Work instructions>
Keeping every character as it is, transcribe the entries below.

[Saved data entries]
***
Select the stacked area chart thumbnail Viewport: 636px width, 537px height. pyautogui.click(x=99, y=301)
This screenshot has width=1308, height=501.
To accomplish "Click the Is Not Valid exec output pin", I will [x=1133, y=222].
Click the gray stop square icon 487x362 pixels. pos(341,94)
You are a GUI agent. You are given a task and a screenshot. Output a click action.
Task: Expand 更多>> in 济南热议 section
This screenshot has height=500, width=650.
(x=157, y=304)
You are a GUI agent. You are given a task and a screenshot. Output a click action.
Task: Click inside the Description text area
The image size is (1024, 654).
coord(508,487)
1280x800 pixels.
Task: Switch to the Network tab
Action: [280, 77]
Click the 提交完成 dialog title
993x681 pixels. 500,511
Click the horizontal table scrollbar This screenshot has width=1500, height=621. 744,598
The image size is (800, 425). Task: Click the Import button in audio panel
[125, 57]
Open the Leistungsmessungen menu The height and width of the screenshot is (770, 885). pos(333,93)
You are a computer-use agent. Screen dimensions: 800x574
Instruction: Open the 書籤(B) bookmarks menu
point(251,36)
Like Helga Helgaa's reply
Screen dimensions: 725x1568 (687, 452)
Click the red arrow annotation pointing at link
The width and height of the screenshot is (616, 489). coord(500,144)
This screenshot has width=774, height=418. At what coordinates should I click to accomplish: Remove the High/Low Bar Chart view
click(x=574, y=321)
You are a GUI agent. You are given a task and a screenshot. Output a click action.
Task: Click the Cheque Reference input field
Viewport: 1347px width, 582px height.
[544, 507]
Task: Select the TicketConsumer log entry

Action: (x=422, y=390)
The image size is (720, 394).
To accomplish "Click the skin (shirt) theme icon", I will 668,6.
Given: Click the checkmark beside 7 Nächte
***
Answer>
Select the stacked area chart thumbnail Viewport: 636px width, 537px height. pyautogui.click(x=99, y=301)
This screenshot has width=1308, height=501.
To accomplish "Click the Is Not Valid exec output pin", I will [x=1133, y=222].
Click the gray stop square icon 487x362 pixels. pos(341,94)
You are a GUI agent. You are given a task and a screenshot. Output a click action.
Task: Expand 更多>> in 济南热议 section
This screenshot has height=500, width=650.
(x=157, y=304)
You are a GUI agent. You are given a task and a screenshot. Output a click action.
Task: Click inside the Description text area
The image size is (1024, 654).
coord(508,487)
1280x800 pixels.
Task: Switch to the Network tab
Action: [280, 77]
Click the 提交完成 dialog title
993x681 pixels. 500,511
Click the horizontal table scrollbar This screenshot has width=1500, height=621. 744,598
The image size is (800, 425). Task: Click the Import button in audio panel
[125, 57]
Open the Leistungsmessungen menu The height and width of the screenshot is (770, 885). pos(333,93)
You are a computer-use agent. Screen dimensions: 800x574
Instruction: Open the 書籤(B) bookmarks menu
point(251,36)
Like Helga Helgaa's reply
Screen dimensions: 725x1568 (687, 452)
Click the red arrow annotation pointing at link
The width and height of the screenshot is (616, 489). coord(500,144)
This screenshot has width=774, height=418. At what coordinates should I click to accomplish: Remove the High/Low Bar Chart view
click(x=574, y=321)
You are a GUI agent. You are given a task and a screenshot. Output a click action.
Task: Click the Cheque Reference input field
Viewport: 1347px width, 582px height.
[544, 507]
Task: Select the TicketConsumer log entry

Action: (x=422, y=390)
The image size is (720, 394).
To accomplish "Click the skin (shirt) theme icon", I will 668,6.
Given: Click the checkmark beside 7 Nächte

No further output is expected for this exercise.